I just got my new driver....AFTER getting properly fitted. I don't think ANYONE should buy before doing this! I've been working on really "slowing" my speed and tempo so I thought I might need a driver change. The PING Tour Van was here and they were great! Yeah, they sell Ping, but they had a bunch of other clubs as well. Their main concern was getting me the right shaft / loft combo that was best for me, then I could go buy whatever I wanted from any brand knowing the right shaft / loft I needed. 

I warmed up real good and then got tested. My swing speed averaged 91MPH. I hit around 70 balls with about 12 diferent drivers. What did I end up with? A Ping Rapture, 10.5, Aldila NVS 350-R 65, cut down 3'4 of an inch. It turns out that the fitting process also takes into consideration your swing-plane, thus the reason for me getting the club cut down.

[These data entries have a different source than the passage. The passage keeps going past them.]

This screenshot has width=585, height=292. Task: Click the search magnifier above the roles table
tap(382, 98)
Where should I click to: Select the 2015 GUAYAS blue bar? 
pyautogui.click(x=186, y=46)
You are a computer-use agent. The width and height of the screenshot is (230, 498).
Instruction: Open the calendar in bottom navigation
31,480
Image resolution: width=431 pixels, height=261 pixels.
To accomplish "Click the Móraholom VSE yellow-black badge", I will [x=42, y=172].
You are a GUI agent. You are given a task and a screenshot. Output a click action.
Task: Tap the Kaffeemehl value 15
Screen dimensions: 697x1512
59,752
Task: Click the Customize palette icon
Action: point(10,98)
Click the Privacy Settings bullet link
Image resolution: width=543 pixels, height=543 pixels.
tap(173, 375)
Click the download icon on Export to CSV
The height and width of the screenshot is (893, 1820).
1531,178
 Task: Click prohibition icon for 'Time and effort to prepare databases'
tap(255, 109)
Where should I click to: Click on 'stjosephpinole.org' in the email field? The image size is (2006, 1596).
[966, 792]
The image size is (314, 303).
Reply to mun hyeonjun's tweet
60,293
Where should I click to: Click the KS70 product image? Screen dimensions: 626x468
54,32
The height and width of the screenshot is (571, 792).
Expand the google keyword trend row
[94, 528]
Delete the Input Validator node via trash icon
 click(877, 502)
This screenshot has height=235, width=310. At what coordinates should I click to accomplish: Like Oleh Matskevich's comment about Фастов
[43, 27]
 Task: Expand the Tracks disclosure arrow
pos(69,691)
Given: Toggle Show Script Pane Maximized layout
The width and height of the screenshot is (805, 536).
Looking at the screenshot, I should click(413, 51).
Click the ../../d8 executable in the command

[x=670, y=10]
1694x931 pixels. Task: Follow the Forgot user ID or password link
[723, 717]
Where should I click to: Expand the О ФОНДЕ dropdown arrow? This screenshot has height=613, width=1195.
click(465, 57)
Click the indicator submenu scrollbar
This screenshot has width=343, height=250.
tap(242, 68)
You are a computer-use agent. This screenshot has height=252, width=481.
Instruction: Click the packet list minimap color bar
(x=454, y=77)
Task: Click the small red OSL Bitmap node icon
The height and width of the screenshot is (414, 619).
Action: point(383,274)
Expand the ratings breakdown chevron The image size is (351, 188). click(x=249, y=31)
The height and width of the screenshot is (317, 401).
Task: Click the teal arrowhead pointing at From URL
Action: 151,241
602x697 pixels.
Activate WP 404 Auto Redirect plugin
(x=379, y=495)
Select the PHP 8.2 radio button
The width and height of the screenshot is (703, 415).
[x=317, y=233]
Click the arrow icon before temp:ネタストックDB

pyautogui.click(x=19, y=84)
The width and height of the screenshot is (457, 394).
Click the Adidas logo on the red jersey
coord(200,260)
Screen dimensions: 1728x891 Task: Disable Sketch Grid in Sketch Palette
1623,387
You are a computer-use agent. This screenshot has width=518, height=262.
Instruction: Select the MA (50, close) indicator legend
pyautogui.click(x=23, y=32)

Just to give you an idea of how FAR I was off before (and I'm a 8 hdcp)I was hitting a 8.5, stiff shaft, low-launch club....and I thought THAT was good...boy, was I wrong!!! They even suggested the Titlelist DT Solo ball for me, as they said it was the best match for me.

Do yourself a favor.....if you are going to buy a new driver....GET FITTED!!!


----------



## srothfuss (Nov 17, 2006)

Sounds like a lot of fun and you got a new club in the process. Congratulations!


----------